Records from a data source
—————

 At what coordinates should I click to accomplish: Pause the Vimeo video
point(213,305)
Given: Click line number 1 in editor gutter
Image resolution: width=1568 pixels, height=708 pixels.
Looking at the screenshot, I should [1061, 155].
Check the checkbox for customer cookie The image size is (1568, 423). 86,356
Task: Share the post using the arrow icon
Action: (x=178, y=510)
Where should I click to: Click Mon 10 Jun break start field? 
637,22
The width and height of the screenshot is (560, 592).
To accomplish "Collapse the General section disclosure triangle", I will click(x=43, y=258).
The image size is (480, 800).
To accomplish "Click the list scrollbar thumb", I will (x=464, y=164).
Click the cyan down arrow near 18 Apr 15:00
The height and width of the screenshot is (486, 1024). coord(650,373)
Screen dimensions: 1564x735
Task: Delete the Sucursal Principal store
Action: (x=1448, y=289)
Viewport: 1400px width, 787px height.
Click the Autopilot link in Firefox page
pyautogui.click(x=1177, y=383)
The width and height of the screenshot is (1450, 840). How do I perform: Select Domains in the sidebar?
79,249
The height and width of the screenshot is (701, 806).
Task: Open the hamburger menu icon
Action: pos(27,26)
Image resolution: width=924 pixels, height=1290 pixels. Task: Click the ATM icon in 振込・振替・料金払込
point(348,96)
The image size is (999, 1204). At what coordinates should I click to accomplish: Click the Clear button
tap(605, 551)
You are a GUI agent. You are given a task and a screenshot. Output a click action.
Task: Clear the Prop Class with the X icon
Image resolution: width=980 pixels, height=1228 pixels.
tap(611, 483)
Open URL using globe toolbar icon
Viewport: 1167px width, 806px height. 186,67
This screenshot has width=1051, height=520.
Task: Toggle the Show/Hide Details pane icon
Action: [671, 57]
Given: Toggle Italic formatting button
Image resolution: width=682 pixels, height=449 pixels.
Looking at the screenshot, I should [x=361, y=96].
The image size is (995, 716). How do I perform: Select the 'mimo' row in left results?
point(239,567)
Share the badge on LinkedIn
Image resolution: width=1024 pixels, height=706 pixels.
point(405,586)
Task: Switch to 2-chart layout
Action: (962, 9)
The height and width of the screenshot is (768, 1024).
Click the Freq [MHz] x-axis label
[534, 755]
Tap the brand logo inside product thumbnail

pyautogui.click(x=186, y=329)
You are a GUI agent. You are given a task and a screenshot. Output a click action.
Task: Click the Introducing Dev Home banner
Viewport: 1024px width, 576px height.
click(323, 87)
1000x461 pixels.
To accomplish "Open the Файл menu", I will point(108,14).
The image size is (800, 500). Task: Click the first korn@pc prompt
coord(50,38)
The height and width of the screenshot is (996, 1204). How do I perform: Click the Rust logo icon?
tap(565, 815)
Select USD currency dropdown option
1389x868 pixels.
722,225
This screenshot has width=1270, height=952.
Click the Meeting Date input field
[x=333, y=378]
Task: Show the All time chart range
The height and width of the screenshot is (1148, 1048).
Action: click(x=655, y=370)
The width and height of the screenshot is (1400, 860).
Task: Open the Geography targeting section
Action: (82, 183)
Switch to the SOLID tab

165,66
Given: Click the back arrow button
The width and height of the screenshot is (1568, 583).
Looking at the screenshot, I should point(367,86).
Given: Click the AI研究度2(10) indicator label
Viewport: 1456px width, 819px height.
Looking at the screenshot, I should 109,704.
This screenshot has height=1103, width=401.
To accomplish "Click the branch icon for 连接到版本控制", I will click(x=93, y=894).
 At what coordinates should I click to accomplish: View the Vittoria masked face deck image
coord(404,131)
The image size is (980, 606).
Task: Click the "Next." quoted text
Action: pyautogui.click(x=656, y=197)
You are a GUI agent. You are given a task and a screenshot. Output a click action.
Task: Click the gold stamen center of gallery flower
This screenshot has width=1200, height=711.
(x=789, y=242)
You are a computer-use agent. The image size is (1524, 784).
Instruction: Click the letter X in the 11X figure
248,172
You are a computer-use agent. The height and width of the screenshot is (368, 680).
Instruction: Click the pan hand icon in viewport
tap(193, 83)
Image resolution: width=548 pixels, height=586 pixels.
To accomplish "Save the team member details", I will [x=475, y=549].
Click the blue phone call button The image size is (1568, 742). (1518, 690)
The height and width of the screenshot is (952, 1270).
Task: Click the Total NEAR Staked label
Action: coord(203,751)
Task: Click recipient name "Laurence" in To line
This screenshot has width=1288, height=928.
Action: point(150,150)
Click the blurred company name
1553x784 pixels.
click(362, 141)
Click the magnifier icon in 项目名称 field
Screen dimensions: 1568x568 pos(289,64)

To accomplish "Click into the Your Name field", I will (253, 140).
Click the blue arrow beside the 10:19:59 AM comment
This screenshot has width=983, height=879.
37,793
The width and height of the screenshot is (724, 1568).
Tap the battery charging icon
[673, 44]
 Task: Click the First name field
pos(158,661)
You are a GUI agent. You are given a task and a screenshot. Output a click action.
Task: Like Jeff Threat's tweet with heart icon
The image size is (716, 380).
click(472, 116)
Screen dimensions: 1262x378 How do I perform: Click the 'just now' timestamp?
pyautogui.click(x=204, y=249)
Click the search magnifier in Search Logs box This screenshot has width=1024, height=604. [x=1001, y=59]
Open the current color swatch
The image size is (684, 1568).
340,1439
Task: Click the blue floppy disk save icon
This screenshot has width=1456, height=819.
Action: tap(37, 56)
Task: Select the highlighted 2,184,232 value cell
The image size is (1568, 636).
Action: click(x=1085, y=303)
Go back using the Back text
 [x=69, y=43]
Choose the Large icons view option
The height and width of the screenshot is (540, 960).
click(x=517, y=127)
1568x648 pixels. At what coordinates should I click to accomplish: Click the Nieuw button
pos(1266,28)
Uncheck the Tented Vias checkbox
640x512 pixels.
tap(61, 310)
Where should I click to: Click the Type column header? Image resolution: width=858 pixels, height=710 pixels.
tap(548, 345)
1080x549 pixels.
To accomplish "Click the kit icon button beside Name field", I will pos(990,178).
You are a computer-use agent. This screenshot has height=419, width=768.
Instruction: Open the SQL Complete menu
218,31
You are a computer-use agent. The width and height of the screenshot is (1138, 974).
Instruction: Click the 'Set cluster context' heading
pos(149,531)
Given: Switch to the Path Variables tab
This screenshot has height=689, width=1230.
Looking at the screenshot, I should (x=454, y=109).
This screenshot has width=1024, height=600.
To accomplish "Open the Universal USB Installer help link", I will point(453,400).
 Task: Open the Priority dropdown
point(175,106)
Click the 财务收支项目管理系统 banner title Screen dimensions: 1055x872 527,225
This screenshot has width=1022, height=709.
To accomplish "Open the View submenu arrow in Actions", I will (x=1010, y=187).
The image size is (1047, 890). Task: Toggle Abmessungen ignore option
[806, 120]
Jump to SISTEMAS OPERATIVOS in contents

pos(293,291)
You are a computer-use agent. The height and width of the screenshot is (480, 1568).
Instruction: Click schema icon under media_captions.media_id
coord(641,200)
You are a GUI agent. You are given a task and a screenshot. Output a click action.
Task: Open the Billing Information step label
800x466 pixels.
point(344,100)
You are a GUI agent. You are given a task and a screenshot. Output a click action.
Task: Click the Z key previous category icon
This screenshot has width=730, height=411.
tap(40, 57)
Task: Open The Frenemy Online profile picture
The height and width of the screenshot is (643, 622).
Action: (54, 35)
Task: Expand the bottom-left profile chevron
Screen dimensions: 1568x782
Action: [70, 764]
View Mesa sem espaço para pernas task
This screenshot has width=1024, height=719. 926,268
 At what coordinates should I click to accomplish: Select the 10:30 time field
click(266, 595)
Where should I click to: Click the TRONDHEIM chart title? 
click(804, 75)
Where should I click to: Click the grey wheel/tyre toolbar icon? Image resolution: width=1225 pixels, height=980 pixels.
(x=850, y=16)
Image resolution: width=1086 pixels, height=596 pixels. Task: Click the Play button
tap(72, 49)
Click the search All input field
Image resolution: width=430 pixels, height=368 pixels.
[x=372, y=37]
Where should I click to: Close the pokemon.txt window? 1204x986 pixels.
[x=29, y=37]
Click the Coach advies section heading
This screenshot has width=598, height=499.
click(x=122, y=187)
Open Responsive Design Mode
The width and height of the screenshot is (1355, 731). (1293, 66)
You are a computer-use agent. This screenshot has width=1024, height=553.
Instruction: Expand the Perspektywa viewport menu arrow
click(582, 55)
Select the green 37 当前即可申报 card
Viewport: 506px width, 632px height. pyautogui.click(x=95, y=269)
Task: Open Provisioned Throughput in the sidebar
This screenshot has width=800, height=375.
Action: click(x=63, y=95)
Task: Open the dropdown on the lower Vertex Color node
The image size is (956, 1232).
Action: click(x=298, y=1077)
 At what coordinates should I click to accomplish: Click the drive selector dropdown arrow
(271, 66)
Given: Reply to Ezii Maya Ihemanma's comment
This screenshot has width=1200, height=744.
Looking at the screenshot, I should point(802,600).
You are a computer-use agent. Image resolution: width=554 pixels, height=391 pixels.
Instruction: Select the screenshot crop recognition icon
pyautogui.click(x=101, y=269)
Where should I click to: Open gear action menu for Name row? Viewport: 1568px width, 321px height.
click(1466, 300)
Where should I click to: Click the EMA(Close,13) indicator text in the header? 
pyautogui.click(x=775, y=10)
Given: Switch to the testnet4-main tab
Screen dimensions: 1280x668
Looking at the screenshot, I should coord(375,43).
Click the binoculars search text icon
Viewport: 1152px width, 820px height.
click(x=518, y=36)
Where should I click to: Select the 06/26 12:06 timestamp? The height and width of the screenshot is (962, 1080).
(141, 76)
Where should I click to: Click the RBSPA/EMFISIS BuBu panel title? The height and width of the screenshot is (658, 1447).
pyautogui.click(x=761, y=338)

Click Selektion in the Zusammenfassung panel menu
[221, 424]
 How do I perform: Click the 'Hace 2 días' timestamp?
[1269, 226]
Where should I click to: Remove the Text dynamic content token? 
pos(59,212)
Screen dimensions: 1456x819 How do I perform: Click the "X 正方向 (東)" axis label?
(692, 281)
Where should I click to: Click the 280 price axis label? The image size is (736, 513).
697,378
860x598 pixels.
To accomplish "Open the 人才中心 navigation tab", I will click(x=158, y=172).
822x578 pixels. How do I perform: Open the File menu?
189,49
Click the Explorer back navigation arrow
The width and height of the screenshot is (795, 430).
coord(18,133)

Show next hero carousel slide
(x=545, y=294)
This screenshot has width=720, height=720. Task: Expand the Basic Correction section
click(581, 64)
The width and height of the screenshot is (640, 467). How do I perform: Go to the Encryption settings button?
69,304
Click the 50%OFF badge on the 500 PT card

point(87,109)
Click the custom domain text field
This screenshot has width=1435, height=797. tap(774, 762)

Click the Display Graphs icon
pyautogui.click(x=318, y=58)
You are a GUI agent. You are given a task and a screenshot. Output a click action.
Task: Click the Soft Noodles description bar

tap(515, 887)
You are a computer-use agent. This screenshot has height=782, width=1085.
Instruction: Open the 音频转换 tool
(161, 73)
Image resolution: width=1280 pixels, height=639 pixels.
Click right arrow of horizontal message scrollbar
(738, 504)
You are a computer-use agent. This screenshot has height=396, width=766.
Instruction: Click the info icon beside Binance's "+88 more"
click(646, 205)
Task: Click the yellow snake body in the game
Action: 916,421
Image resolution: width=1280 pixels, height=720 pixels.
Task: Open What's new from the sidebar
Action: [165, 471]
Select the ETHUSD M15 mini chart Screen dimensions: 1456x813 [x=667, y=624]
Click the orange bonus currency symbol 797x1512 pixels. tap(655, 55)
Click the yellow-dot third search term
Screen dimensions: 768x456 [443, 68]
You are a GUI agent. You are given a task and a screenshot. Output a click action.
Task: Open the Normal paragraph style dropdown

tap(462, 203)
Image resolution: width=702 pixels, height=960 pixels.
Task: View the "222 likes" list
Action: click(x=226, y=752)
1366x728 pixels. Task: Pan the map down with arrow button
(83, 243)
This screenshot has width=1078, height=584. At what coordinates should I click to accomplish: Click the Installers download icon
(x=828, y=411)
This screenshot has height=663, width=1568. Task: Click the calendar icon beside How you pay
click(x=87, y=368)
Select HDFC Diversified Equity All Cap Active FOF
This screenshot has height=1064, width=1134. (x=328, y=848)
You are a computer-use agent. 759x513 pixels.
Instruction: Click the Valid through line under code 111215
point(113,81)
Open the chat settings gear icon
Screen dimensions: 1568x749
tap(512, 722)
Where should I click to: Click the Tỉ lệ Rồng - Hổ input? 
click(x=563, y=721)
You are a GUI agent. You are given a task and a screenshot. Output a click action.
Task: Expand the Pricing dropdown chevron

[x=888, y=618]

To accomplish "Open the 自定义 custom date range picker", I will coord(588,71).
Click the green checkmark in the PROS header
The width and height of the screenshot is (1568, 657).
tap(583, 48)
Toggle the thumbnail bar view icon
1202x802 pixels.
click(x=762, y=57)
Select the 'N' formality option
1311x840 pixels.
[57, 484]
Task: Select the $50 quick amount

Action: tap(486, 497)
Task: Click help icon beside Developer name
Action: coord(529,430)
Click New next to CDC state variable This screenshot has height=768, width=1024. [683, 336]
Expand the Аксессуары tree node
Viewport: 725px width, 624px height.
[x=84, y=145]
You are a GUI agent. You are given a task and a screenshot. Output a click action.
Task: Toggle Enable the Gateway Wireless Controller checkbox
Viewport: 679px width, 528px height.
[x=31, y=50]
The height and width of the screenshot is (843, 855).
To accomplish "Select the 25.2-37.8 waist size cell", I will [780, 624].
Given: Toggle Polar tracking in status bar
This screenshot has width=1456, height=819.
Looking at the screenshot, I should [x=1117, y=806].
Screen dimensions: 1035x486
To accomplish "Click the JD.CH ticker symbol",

—————

> _Exercise directions_:
Among the records above, find each line containing the string "comment" and copy it.

> _Answer box_:
Click the blue arrow beside the 10:19:59 AM comment
Given: Reply to Ezii Maya Ihemanma's comment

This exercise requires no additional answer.